Non-bank financial institutions provide financial services, but they don’t hold the same license or charter as a bank. Also referred to as non-bank financial companies or NBFCs, these entities can extend credit, provide investment services, cash checks, and exchange currencies. However, they generally can’t accept deposits from customers.
There are different types of non-bank financial institutions, and the way they’re structured can determine what services they provide. An NBFC can serve as a complement to traditional banking services or act as a competitor to licensed banks.
Here, you’ll learn more about these businesses, how they compare to banks, and their pros and cons.
What Are Non-Bank Financial Institutions?
Nonbanking financial institutions (NBFI) are institutions that don’t have a banking license but are able to facilitate certain types of financial services.
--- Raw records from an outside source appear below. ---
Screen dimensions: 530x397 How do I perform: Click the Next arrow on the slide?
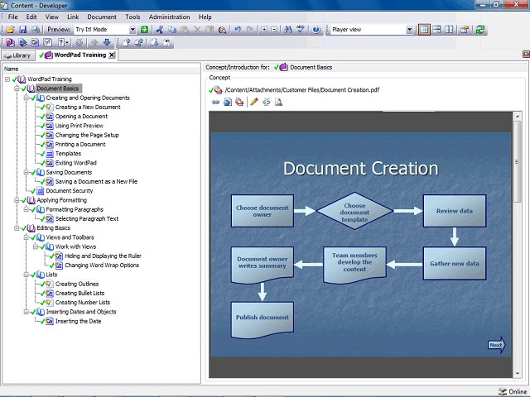(495, 346)
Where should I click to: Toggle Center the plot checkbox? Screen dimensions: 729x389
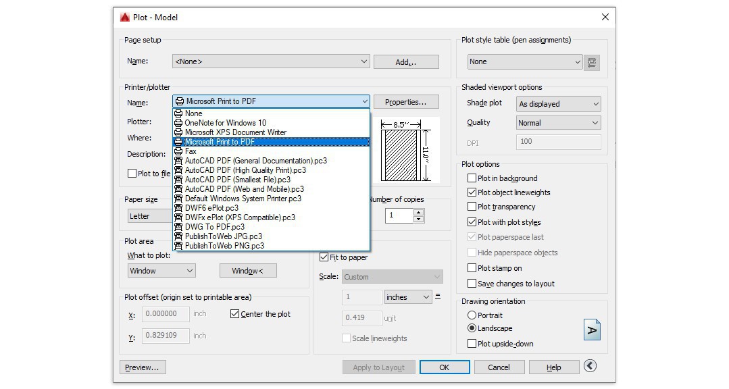[235, 314]
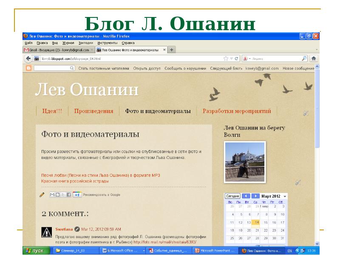Image resolution: width=340 pixels, height=255 pixels.
Task: Reload the page with the refresh icon
Action: pos(236,58)
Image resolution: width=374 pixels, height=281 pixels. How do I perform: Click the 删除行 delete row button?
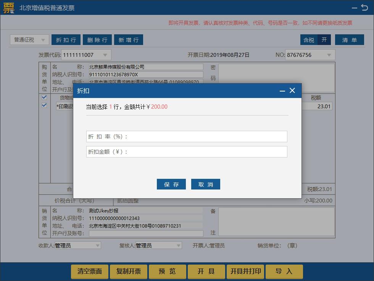pyautogui.click(x=97, y=40)
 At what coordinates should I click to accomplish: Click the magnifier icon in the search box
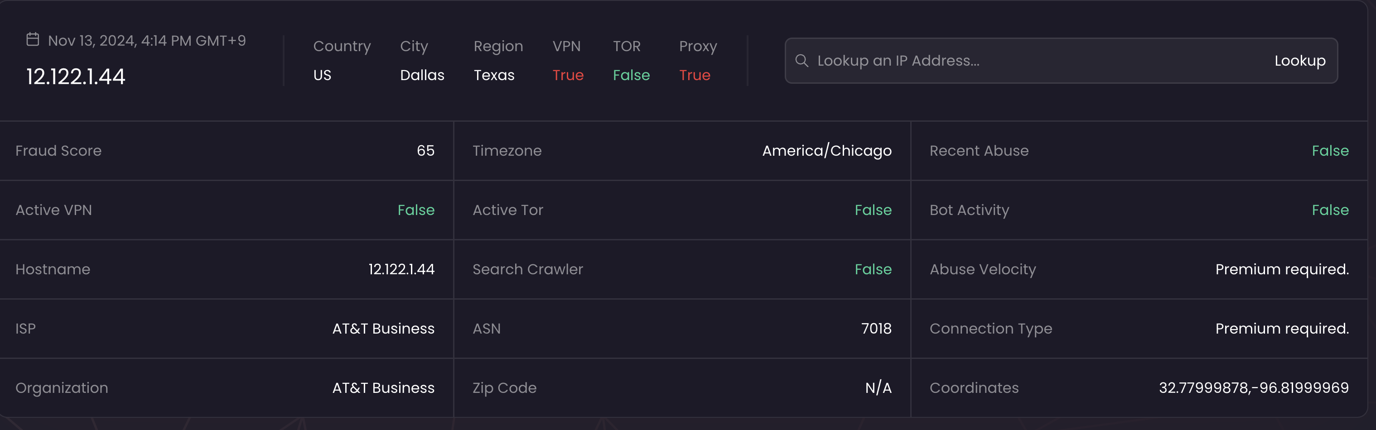coord(801,61)
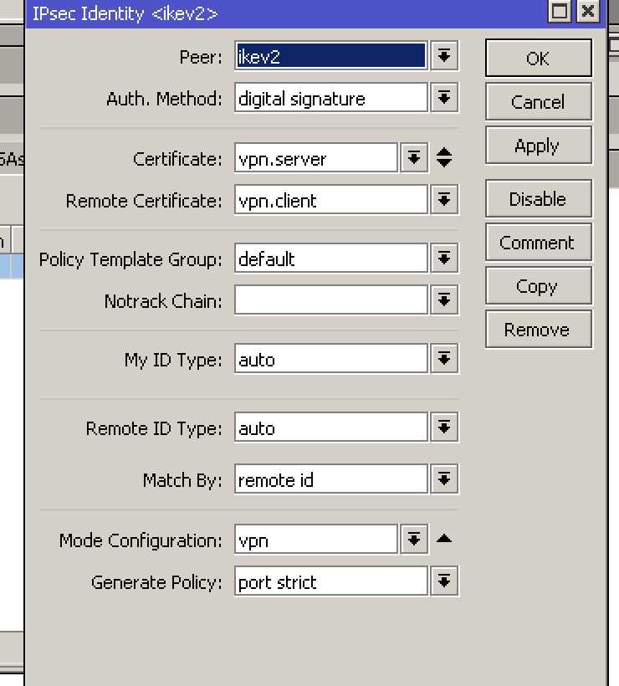Viewport: 619px width, 686px height.
Task: Click the Cancel button
Action: tap(538, 102)
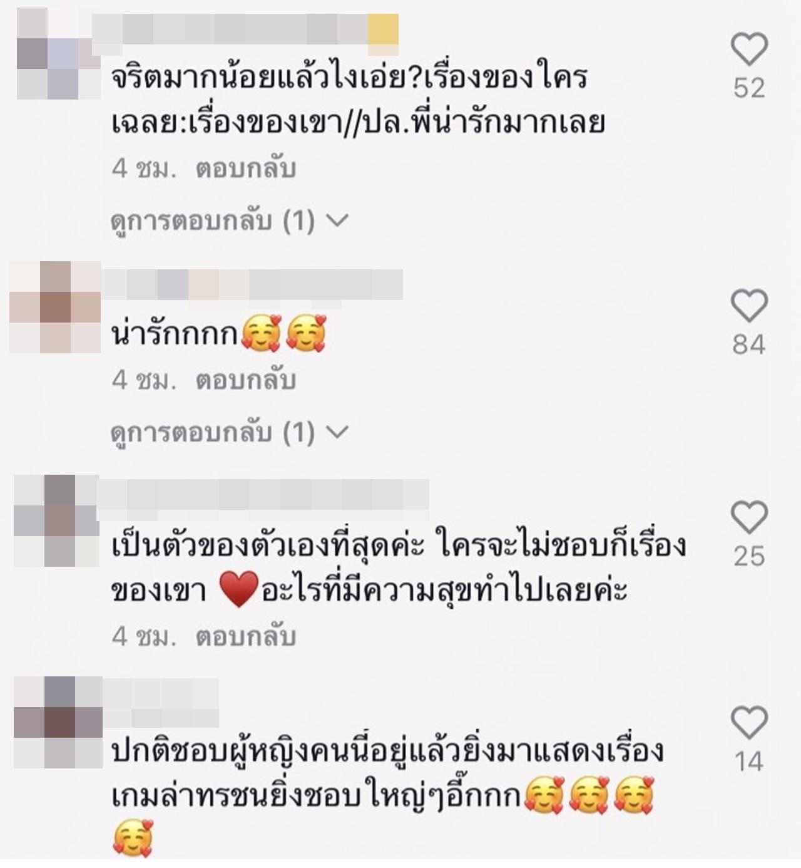Like the comment with 52 likes
Screen dimensions: 801x868
(x=749, y=49)
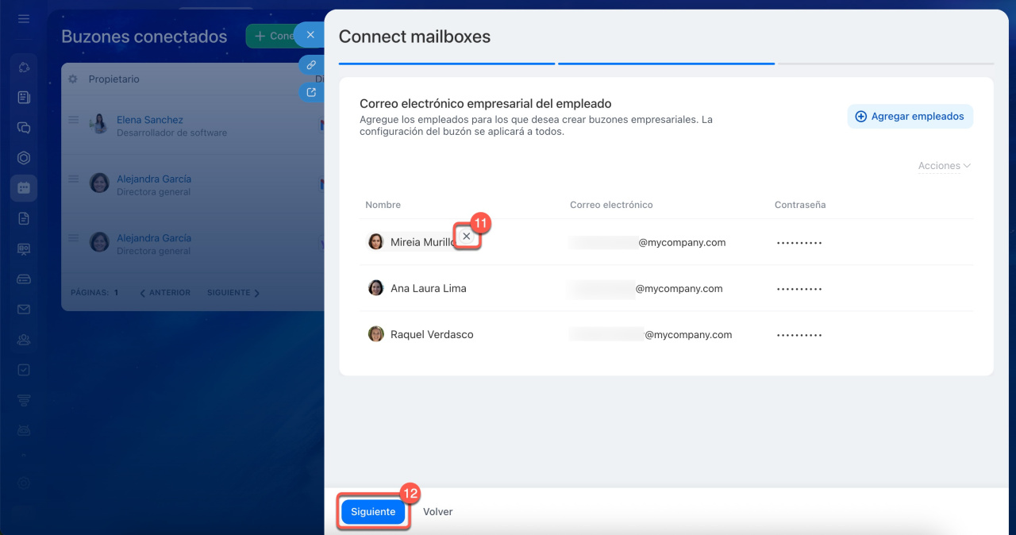
Task: Open the Mail envelope icon in sidebar
Action: (24, 310)
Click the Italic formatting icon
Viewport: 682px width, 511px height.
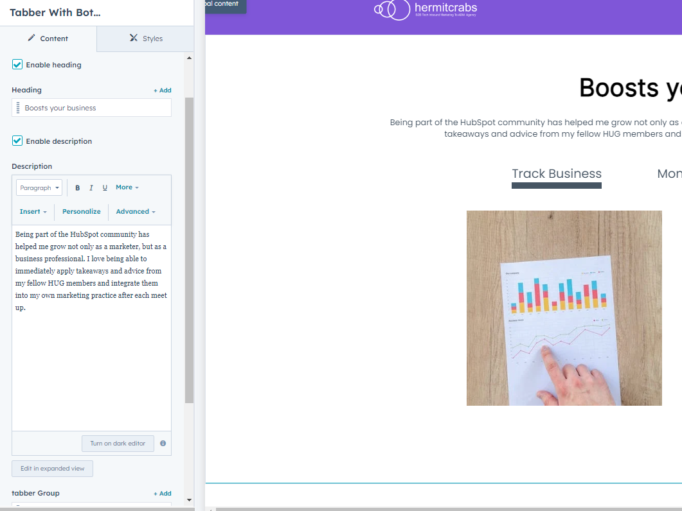(91, 188)
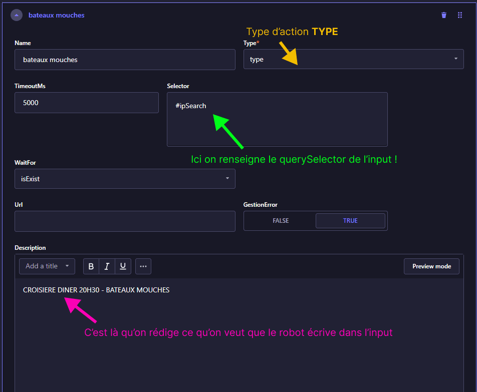The width and height of the screenshot is (477, 392).
Task: Set GestionError to FALSE
Action: pyautogui.click(x=280, y=221)
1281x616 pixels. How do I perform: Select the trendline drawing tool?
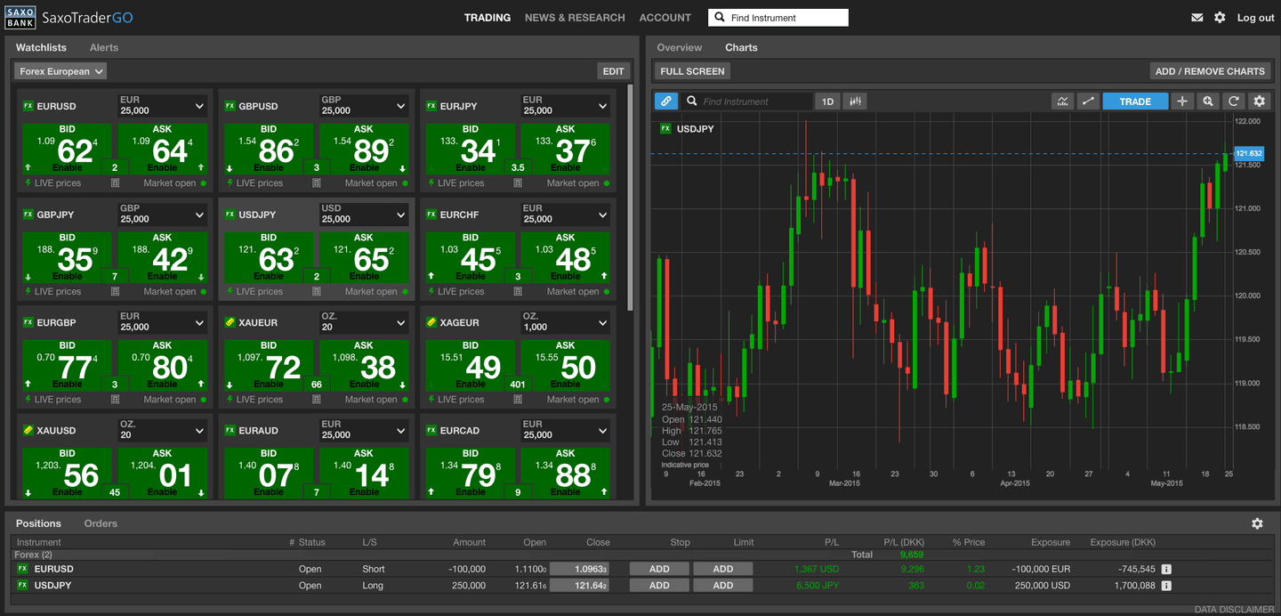1088,101
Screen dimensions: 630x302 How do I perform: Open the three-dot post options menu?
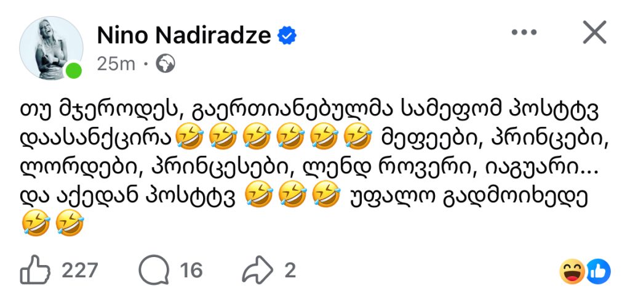(524, 31)
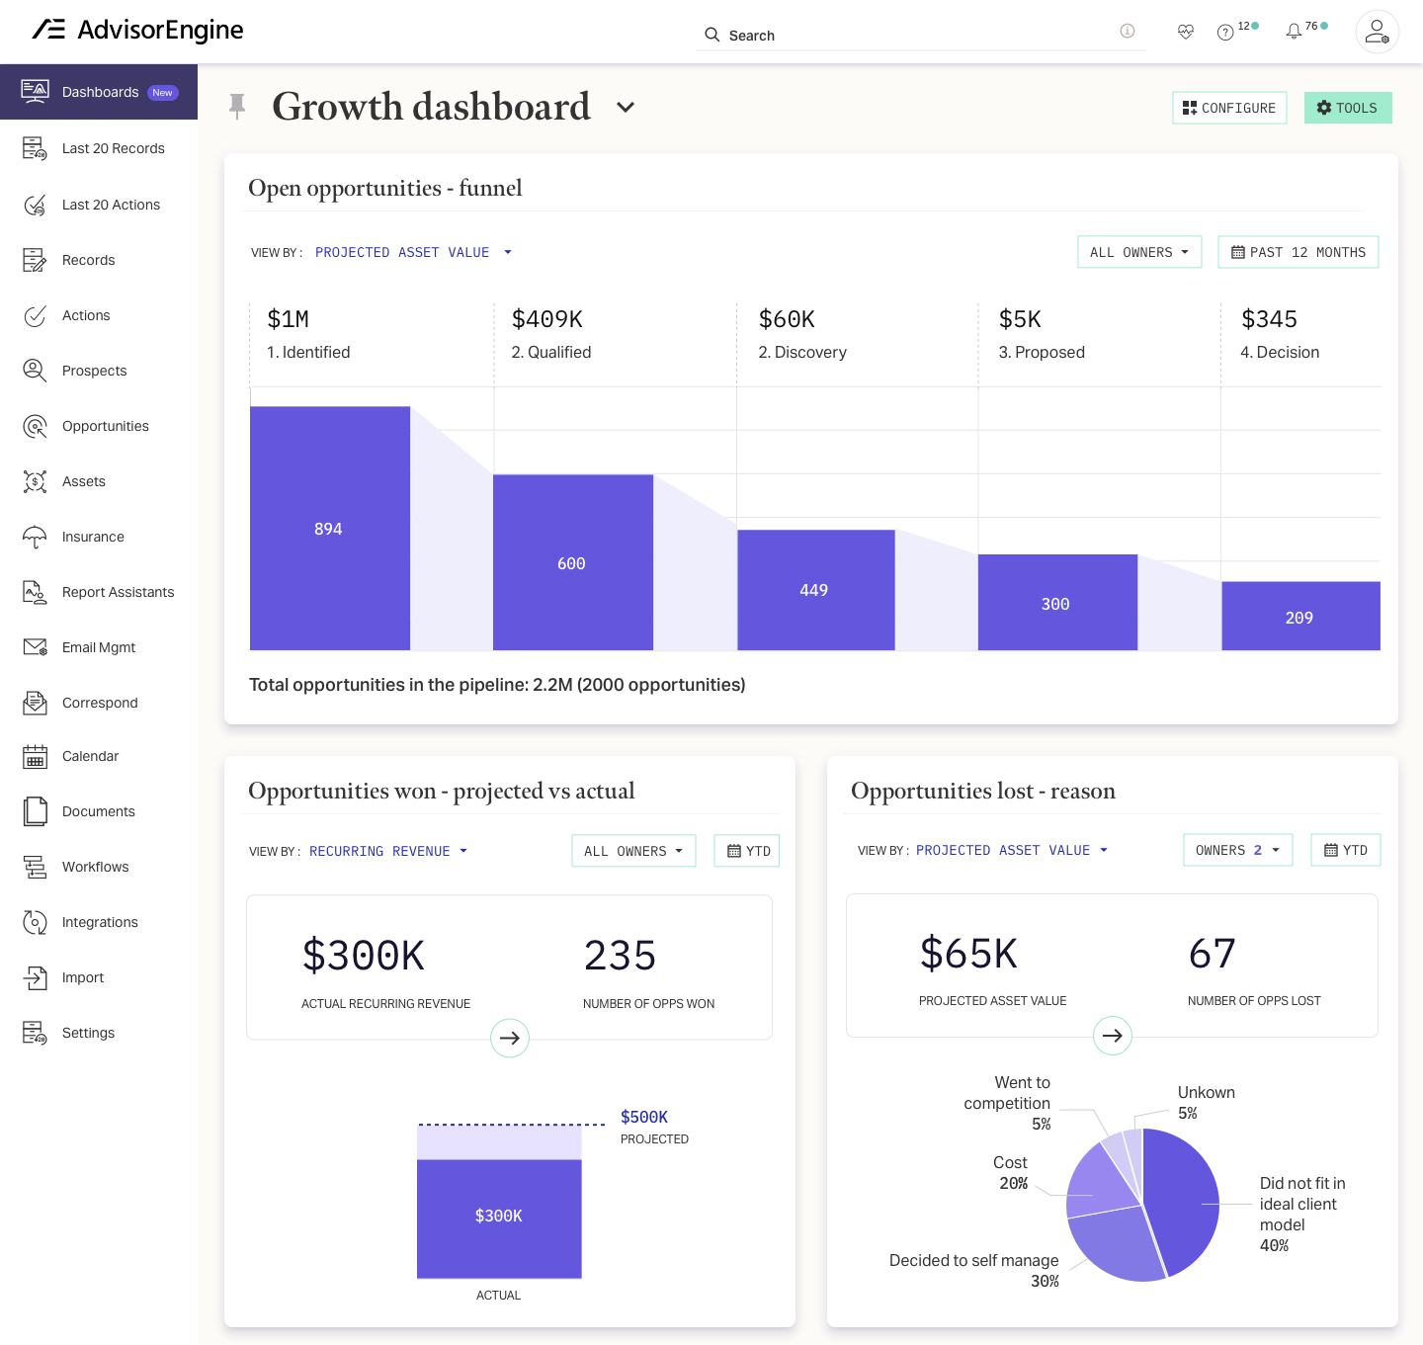Click the CONFIGURE button
The width and height of the screenshot is (1423, 1345).
tap(1229, 108)
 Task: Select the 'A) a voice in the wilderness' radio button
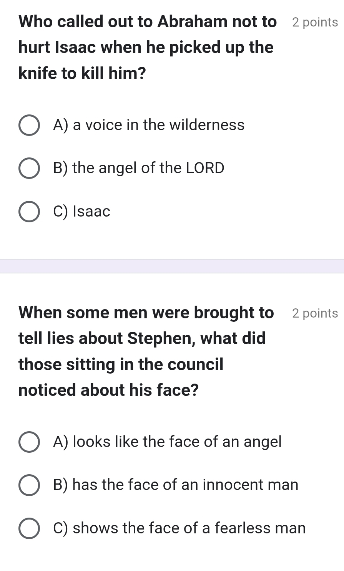(29, 125)
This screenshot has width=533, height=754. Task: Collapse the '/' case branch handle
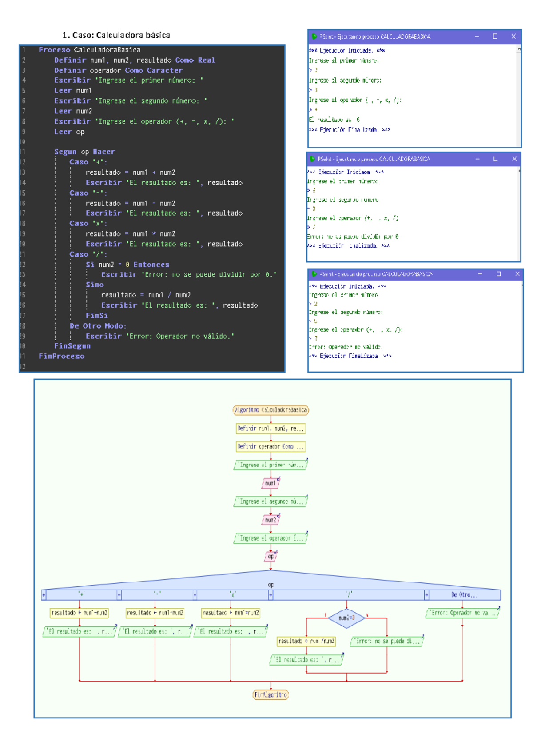point(270,595)
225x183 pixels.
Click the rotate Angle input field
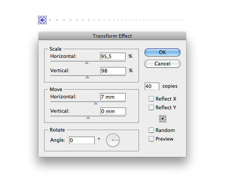82,140
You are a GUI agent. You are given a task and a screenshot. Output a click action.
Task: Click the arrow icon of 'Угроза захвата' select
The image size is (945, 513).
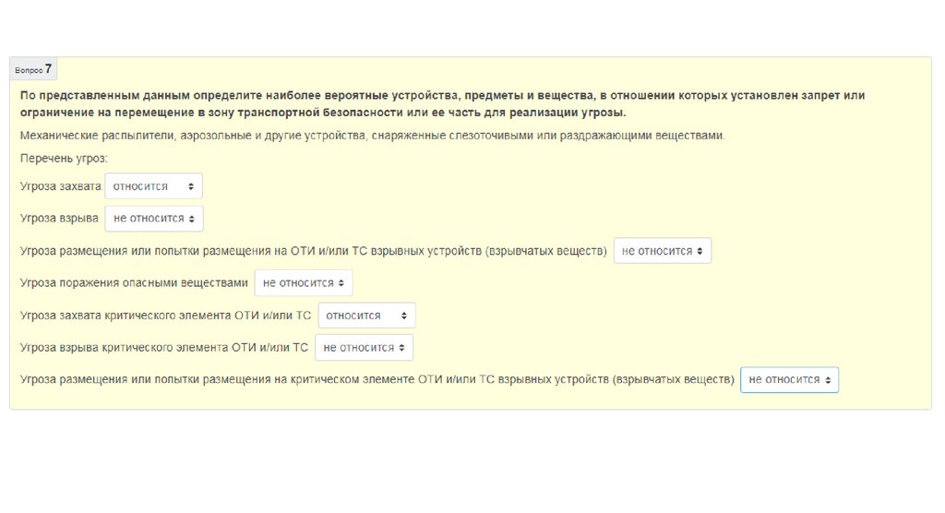pyautogui.click(x=191, y=186)
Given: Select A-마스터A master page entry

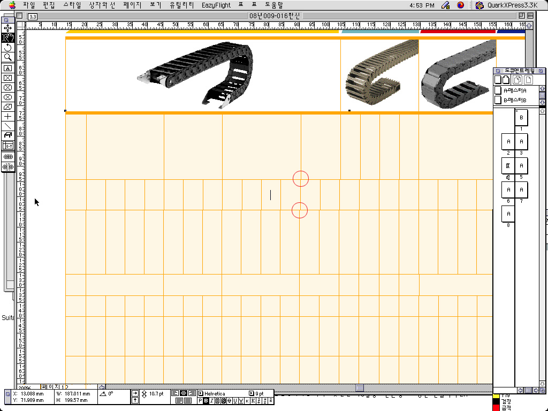Looking at the screenshot, I should [511, 90].
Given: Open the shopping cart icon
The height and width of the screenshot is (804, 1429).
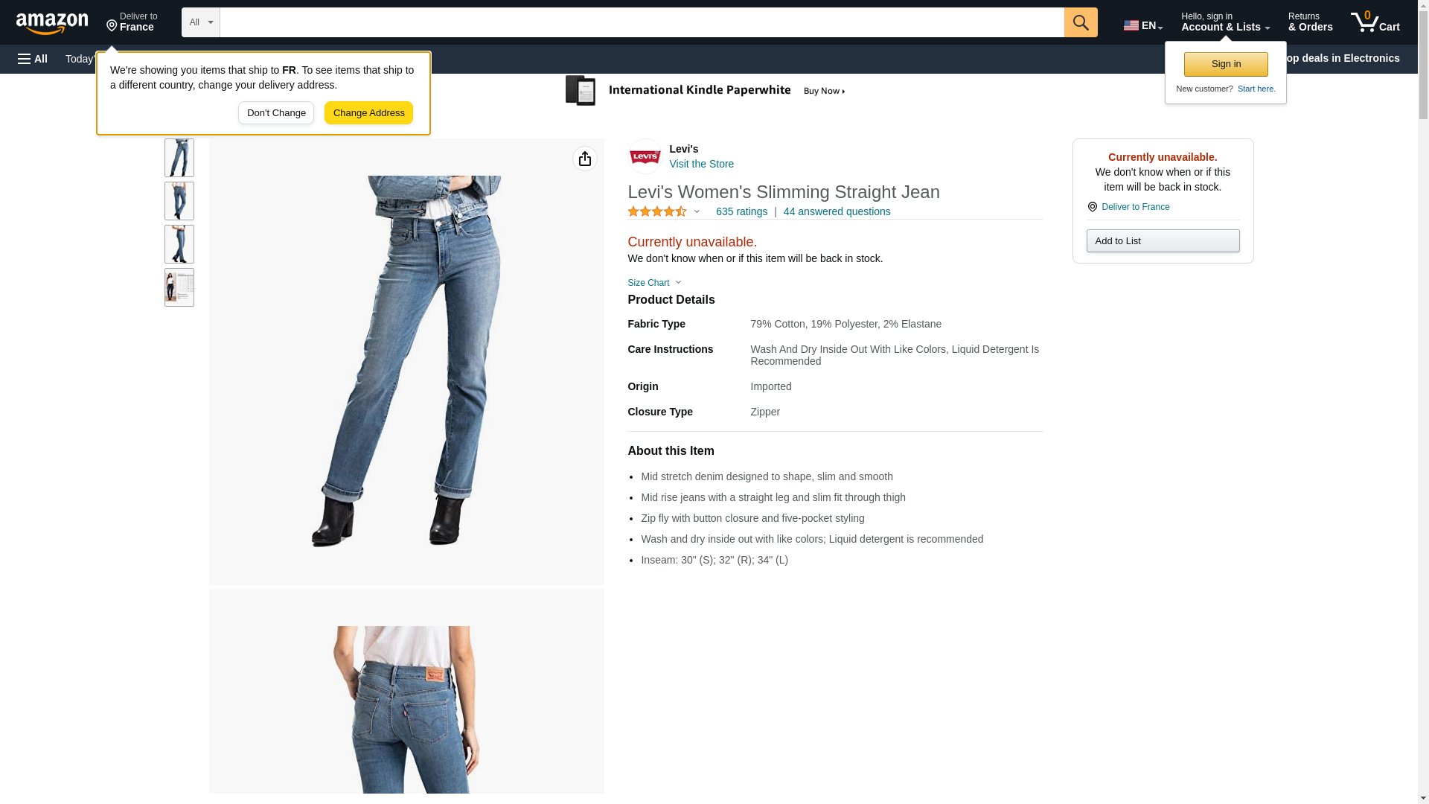Looking at the screenshot, I should click(1375, 22).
They’re different from depository institutions, which can offer deposit accounts such as checking accounts, savings accounts, or money market accounts. An NBFI or NBFC is not licensed or equipped to accept deposits.
Non-bank financial institutions can specialize in niche financial services, including:
• Financial consulting
• Money transfers
• Risk pooling.
They can target a broad or narrow range of customers, which can include consumers, business owners, and corporate entities. Because they’re not licensed the same way that banks are, NBFCs are not subject to the same degree of government regulation and oversight.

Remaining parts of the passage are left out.